Levi made his way down the walkways, navigating at times the pipes and even bare plascrete; his new daemon-grafted marks helped no small amount in the whole ordeal. Calling down strength from his daemon, Killjoy dug furrows into the megastructure with his fingers as he descended, sliding down its walls; the friction between his neon-reinforced skin and the plascrete was enough to melt the lexically-modded, memetic material.
A kick off the plascrete sent Levi into a flip; he landed on a lead pipe with a diameter larger than his height twice over.
Below him lay a minor Mulligan compound embedded into the plascrete mass of the third quadrant—a refinery; blackmarket but still mundane, it didn’t make any ego-drugs so it was mostly left ignored by the authorities.

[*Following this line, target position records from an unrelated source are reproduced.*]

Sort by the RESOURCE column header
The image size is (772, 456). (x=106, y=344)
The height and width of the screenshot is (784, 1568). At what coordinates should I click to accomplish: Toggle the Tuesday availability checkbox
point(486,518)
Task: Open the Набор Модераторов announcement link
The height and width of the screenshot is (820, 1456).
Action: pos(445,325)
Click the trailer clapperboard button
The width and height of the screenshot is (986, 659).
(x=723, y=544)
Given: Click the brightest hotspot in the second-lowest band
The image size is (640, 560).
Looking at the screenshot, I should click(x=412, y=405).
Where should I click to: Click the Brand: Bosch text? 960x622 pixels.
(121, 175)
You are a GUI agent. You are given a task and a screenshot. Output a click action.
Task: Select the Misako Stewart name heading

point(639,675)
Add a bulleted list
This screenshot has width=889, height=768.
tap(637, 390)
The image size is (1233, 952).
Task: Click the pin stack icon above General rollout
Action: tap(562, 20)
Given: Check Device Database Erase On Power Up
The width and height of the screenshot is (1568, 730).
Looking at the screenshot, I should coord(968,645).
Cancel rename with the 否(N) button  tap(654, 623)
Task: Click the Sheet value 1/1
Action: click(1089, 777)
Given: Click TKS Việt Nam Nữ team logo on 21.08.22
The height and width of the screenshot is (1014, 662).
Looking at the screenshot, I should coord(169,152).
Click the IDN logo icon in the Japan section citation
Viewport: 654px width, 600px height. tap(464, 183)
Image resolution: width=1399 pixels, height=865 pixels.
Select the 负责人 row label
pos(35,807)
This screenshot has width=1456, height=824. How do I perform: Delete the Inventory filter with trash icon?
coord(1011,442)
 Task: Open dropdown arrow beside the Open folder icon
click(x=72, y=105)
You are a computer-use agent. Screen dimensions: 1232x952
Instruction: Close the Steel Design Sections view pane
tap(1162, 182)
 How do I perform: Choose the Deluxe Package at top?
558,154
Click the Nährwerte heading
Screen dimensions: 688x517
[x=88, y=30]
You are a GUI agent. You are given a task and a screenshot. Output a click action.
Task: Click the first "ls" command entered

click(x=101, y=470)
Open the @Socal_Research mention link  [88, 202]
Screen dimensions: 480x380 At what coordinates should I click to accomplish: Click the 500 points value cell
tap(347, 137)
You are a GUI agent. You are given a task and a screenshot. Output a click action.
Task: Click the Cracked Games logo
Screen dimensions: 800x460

Hell inside the sun, even if it had been an ego-drug distillery, so long as it did not produce in excess or dabble in dysphoric-class sublimes, neither the Legions or the archons cared. Maybe an illegal daemon mill would pique the interest of an exorcist errant—an independent that flitted between the guilds—or a large enough unsanctioned brothel; Astaphaios the Archon of Fornication was the only one entitled to run bordellos and the like.
The thought of the goat sin prodded still-raw wounds in Killjoy’s psyche, and he quickly changed mental tracks, refocusing on the here and now.
Levi stalked down the forest of neocement and metal roots, observing the movement of the guards all the while. The wards would go off the moment he stepped foot inside the compound without the proper identity-token, so he had to be efficient.
Strike hard and fast, he told himself, his mental voice that of his father’s. The irony was not lost on Levi ‘Killjoy‘ Basker.